SpaceX CEO Elon Musk on Monday said that the company will complete a major launch mission every two days in 2025, after delivering close to 90% of Earth’s payload to orbit this year.
What Happened: “SpaceX is doing a major launch every ~3 days now. Next year, a launch every ~2 days,” Musk wrote on X. “We will probably deliver close to 90% of payload mass to Earth orbit and beyond this year.”
If SpaceX launches a mission about every two days as stated by its CEO, the company is looking at about 180 launches in 2025.
Launches In 2024: SpaceX completed 67 missions using its Falcon launch vehicles as of the end of the second quarter, with its Falcon 9 workhorse alone accounting for 66 launches. The company is looking to launch 144 times in 2024, averaging twelve times per month.
However, the company launched only six times throughout July, owing to a two-week pause in operations mid-month due to an issue identified with a Falcon 9 rocket engine during the Starlink mission that launched on July 11.
Increasing Launch Cadence: For the entirety of 2023, SpaceX completed 96 launches, marking a 57% year-on-year increase, not including two Starship test flights. The company’s launch numbers have been steadily increasing, with 26 launches in 2020, 31 in 2021, and 61 in 2022.
What’s Ahead: SpaceX is now gearing up to launch the Polaris Dawn mission from Florida on Tuesday at 3:38 a.m. ET. The mission is the first of up to three human spaceflight missions planned under the Polaris program founded by Shift4 Payments CEO Jared Isaacman.
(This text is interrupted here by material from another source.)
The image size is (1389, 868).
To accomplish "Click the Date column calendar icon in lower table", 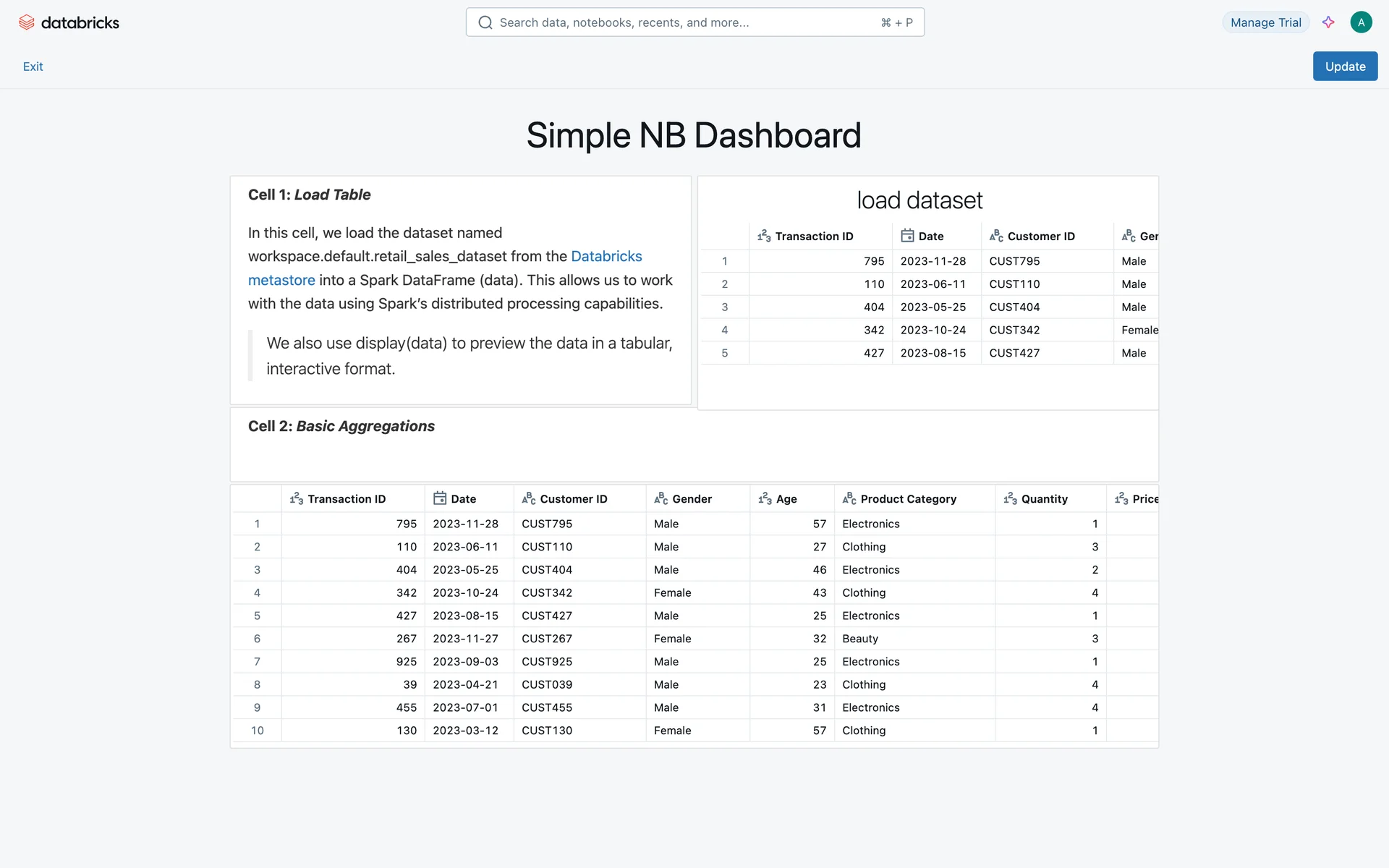I will [x=439, y=498].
SpaceX's Dragon spacecraft and the all-civilian Polaris Crew composed of four including its mission commander Isaacman, Kidd Poteet, Sarah Gillis, and Anna Menon will spend up to five days in orbit. While Isaacman and Poteet work together at Shift4, Gillis and Menon are both SpaceX engineers.
The key objective of the mission is to conduct a spacewalk nearly 435 miles above the Earth — marking the first-ever spacewalk by a commercial company — with the help of a SpaceX-designed extravehicular activity spacesuit. While space agency NASA routinely conducts extravehicular activities, no private player has attempted it before, making this a landmark mission for SpaceX and commercial spaceflight companies.
“Crew safety is absolutely paramount and this mission carries more risk than usual, as it will be the furthest humans have traveled from Earth since Apollo and the first commercial spacewalk! If any concerns arise, the launch will be postponed until those concerns are addressed,” Musk said on Monday, hinting at the possibility of postponing the mission.